Collected data entries
>>>>
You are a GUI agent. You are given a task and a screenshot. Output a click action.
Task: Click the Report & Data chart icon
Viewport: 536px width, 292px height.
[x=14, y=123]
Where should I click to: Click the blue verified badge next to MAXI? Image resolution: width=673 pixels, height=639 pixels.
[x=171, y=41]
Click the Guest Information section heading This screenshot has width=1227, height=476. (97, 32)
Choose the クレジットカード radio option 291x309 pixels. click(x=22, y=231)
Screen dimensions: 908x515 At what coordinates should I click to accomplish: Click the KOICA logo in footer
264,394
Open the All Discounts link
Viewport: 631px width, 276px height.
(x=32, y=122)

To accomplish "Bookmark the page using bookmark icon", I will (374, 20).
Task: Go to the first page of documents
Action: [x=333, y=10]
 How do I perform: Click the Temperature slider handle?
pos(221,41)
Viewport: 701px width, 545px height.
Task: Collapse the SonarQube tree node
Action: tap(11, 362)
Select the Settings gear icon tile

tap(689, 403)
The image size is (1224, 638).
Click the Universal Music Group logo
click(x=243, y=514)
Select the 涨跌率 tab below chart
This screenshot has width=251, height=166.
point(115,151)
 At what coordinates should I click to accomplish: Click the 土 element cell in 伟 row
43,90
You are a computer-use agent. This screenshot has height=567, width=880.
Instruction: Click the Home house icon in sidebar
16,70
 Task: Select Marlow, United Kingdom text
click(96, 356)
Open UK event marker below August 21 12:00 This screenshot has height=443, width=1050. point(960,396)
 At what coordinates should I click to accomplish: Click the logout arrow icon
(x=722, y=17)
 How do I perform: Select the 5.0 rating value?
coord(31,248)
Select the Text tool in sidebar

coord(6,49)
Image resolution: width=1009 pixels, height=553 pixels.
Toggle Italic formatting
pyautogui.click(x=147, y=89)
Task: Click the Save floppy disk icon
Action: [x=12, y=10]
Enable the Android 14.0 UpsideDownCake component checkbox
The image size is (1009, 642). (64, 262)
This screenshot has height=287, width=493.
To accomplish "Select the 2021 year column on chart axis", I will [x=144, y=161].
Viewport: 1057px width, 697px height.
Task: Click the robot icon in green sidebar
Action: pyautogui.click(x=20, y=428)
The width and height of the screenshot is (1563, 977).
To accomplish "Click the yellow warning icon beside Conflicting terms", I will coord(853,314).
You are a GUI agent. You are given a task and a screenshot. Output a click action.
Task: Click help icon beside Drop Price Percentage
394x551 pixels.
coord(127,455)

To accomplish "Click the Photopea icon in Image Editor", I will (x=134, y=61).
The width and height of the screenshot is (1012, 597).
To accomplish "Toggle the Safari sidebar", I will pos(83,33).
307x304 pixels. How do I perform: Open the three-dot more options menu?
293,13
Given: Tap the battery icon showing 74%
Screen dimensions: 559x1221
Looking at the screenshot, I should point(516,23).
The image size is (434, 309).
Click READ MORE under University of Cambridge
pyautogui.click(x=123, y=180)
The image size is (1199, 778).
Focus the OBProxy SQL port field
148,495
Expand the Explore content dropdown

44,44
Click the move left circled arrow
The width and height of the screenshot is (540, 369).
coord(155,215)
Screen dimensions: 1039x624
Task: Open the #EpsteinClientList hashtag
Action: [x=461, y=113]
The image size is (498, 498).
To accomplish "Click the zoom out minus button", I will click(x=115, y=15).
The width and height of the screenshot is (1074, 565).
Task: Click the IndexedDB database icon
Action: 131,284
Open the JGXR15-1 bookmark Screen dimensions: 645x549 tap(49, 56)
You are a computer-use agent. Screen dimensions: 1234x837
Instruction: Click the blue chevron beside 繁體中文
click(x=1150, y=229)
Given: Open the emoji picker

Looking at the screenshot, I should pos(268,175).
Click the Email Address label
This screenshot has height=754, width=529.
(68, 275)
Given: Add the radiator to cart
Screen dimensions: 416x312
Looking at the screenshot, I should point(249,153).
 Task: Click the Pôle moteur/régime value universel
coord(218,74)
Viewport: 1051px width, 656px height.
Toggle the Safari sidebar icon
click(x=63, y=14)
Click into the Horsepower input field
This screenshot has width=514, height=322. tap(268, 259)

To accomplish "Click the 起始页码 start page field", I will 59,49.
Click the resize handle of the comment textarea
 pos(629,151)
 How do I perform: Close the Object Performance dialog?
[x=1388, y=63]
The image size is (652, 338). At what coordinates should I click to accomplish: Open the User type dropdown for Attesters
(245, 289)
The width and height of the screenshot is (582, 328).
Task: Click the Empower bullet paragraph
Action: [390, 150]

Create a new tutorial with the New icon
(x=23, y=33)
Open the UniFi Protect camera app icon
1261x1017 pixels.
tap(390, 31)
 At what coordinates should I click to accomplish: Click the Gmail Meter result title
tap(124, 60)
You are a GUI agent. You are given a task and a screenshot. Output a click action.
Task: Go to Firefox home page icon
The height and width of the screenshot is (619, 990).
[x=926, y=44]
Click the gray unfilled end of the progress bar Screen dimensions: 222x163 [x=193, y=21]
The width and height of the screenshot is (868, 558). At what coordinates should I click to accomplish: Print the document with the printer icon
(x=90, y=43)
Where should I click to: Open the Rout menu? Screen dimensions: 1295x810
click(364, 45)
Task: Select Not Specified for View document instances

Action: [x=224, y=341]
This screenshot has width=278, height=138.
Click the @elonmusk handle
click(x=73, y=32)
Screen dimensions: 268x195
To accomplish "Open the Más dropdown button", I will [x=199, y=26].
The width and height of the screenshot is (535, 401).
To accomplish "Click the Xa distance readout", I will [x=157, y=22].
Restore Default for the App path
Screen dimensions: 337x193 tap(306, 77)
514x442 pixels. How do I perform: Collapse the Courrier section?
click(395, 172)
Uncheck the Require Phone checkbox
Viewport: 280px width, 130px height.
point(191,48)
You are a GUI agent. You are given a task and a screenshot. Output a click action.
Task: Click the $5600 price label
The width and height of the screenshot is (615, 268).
<<<<
## Work to complete
The response must consist solely of the lines from the top of the records through the line holding "Open the All Discounts link", copied word for word.

## Answer section
You are a GUI agent. You are given a task and a screenshot. Output a click action.
Task: Click the Report & Data chart icon
Viewport: 536px width, 292px height.
[x=14, y=123]
Where should I click to: Click the blue verified badge next to MAXI? Image resolution: width=673 pixels, height=639 pixels.
[x=171, y=41]
Click the Guest Information section heading This screenshot has width=1227, height=476. (97, 32)
Choose the クレジットカード radio option 291x309 pixels. click(x=22, y=231)
Screen dimensions: 908x515 At what coordinates should I click to accomplish: Click the KOICA logo in footer
264,394
Open the All Discounts link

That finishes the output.